Irak Bölgesel Kürt Yönetimi Başkanı Neçirvan Barzani, dün Ankara’da Cumhurbaşkanı Tayyip Erdoğan tarafından kabul edildi. Görüşmede Dışişleri Bakanı Hakan Fidan, MİT Başkanı İbrahim Kalın ve Cumhurbaşkanı Başdanışmanı Akif Çağatay Kılıç da yer aldı.
Görüşmenin zamanlaması pek çok açıdan önemli. Öncelikle genel tabloda Gazze’den Lübnan’a yayılan ve şimdi de Suriye’ye sıçramak üzere olan çatışmaların ortasında bölgesel yönetimin de endişeleri var. İkincisi, önümüzdeki pazar yapılması beklenen seçimlerde Ankara’nın desteğinin ve bölgesel yönetimle kurduğu iyi ilişkilerin stratejik önemi. Buna Bağdat yönetiminin, özellikle İran’ın etkisiyle petrol akışını durdurmasıyla ortaya çıkan gerginlik de eklenebilir.
Türkiye’nin Kürdistan Demokratik Partisi (KDP) ve Barzani yönetimiyle ilişkileri, geçmişte bazı sıkıntılar yaşansa da şu anda hayli sıcak. Bu noktaya nasıl gelindiğini ele almak önemli.
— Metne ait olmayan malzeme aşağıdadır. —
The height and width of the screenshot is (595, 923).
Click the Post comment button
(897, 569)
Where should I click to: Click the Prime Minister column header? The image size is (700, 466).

Çünkü Türk dış politikasının, bölgedeki hamleleri çok kritik bir üçgende dışişleri, istihbarat ve savunma merkezli olarak şekilleniyor. Buradaki düşünsel zenginlik ve tecrübe, ne yazık ki iç politik gündemin esareti altında çoğu kez yeterince fark edilmiyor.
İBRAHİM KALIN'IN HİKAYESİ
Prof. Dr. İbrahim Kalın’ın, SETA başkanlığından Kamu Diplomasisi koordinatörlüğüne; önce başbakanlığı, sonrasında cumhurbaşkanlığında Tayyip Erdoğan’ın başdanışmanı olarak aldığı kritik görevlere kadar uzanan bir tecrübesi var. (Özellikle yurtdışındaki akademik çalışmaları ve ilgi alanları, benim açımdan Molla Sadra ve Darkavi başta olmak üzere hayli zengin.)
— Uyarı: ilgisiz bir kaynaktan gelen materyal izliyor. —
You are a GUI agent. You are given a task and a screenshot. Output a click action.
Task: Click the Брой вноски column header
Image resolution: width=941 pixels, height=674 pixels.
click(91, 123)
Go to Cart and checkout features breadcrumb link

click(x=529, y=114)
Kalın, 2023 Mayıs seçimlerinin ardından MİT Başkanı olarak göreve başladı. Bu kritik görevi devraldığı şimdiki Dışişleri Bakanı Hakan Fidan’la, gerek ortak başlıklar ve sorunlar, gerekse de uzun süreli ortak mesainin sonucunda kesintisiz bir tecrübe alışverişleri oldu. Fidan’ın çok kritik ve ağır sorunların yaşandığı dönemlerde üstlendiği MİT Müsteşarlığı, (sonrasında başkanlığı), Türkiye’de istihbarat anlayışında ve stratejisinde köklü ve kuşatıcı bir değişimin gerçekleştiği kurum oldu.
Teşkilatın, Türkiye’nin gücünü ve enerjisini, ülke içindeki uğraşların ve çekişmelerin ötesine taşıdığı, sadece güvenliğin değil, dış politikanın ve operasyonel pek çok hamlenin mutfağı haline geldiği bir dönem kısaca.
ESİR TAKASI OPERASYONU
Bu mutfak, şimdi İbrahim Kalın tarafından, elbette büyük bir tecrübeyi devralarak, aynı zamanda savunma ve dışişleri koordinasyonunu daha da üst düzeye taşıyarak Türkiye adına gelecek üretmeye devam ediyor.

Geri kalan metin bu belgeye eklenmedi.